Les deux dames du bois de Boulogne habitent square du Port-Royal (le même quartier que La lettre). Tout comme la princesse de Clèves (Chiara Mastroianni), Agnès va lutter contre ses propres sentiments pour ne pas succomber
à la tentation d'un homme, annonciateur de malheurs. La princesse de Clèves, mariée, puis libre après la mort de son mari,
est persuadée que le chanteur de charme dont elle est éprise la conduira à sa perte. C'est auprès d'une religieuse de l'abbaye
janséniste de Port-Royal qu'elle va se confier.

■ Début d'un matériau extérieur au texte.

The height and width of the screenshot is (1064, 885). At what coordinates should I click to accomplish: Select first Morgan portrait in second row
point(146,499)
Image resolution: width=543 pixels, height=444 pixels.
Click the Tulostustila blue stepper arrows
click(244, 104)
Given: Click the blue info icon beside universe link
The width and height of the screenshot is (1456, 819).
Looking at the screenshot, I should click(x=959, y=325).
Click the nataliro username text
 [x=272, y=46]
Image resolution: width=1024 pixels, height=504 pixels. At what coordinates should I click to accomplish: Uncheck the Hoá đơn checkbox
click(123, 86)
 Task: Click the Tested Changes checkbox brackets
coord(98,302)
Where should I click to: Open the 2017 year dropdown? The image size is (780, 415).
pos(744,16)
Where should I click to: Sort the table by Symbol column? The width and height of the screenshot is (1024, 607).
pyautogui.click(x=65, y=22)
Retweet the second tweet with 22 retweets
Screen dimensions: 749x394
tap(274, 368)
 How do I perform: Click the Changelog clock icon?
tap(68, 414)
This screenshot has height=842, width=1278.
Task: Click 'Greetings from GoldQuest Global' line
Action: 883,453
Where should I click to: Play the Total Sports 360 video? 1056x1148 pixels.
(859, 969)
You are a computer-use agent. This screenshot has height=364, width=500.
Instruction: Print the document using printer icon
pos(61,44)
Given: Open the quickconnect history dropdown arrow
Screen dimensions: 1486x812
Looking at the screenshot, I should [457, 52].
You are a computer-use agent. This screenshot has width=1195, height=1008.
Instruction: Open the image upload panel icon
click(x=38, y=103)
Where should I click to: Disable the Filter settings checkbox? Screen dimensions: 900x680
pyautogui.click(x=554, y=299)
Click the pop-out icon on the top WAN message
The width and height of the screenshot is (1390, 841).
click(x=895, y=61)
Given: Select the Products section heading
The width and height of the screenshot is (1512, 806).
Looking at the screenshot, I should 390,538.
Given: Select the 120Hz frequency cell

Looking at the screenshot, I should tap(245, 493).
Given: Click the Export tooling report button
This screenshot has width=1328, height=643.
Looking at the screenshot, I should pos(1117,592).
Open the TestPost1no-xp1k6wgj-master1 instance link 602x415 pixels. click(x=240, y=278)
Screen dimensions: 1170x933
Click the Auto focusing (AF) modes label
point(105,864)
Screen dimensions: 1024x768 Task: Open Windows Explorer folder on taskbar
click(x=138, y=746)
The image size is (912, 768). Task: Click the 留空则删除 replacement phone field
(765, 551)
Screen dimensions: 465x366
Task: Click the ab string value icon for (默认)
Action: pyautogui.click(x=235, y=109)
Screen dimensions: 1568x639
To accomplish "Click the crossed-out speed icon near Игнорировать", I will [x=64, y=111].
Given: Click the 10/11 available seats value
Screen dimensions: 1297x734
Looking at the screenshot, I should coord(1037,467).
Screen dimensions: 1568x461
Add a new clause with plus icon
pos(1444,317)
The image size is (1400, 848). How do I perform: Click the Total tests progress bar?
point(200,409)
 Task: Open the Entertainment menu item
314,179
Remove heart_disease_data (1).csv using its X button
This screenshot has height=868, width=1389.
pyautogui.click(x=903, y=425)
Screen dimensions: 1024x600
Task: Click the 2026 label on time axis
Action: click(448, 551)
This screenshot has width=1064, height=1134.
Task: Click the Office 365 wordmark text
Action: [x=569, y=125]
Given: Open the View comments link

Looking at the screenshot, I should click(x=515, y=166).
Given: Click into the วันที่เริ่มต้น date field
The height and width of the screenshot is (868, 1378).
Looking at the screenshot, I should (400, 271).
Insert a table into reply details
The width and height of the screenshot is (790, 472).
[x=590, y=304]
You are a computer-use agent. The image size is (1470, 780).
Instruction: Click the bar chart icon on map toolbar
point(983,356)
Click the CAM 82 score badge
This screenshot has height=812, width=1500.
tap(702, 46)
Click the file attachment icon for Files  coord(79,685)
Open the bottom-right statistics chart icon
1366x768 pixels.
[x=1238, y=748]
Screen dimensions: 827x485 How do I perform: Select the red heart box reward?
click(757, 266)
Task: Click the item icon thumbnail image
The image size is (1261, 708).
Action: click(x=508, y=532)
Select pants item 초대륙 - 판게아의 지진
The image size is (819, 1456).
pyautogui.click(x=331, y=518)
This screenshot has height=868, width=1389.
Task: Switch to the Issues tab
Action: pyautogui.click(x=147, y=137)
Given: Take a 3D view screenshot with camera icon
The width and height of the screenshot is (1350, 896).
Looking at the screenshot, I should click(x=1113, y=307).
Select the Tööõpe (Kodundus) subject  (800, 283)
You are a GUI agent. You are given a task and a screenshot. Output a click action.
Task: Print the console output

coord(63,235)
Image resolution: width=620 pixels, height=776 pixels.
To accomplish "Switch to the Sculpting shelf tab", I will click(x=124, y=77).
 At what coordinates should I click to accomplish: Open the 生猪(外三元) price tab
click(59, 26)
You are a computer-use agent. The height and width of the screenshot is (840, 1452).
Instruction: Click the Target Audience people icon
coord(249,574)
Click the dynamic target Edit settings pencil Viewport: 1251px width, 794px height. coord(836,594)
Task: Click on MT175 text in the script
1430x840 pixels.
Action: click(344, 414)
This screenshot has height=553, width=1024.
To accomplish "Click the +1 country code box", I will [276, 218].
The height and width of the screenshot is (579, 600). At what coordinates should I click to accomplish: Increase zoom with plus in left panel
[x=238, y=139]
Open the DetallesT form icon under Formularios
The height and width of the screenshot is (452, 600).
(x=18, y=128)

Deux lieux bucoliques sont des endroits symboliques de rencontres amoureuses, pour Oliveira comme pour Bresson. Dans La lettre, c'est dans le jardin du Luxembourg que la princesse de Clèves avoue à son mari son amour pour un autre. Plus tard, c'est
là aussi qu'elle est tentée de revenir une fois veuve et qu'en effet le chanteur l'attend. Dans le film de Bresson, les cascades
du bois de Boulogne sont le lieu de rencontre et le début de l'idylle.
Les deux réalisateurs n'utilisent que quelques "lieux-repères" de la ville et favorisent les scènes d'intérieur, ce qui confère à leurs films cette intériorité si spécifique. En revanche,
dans Je rentre à la maison, Oliveira a davantage porté son choix sur des lieux précis de la capitale.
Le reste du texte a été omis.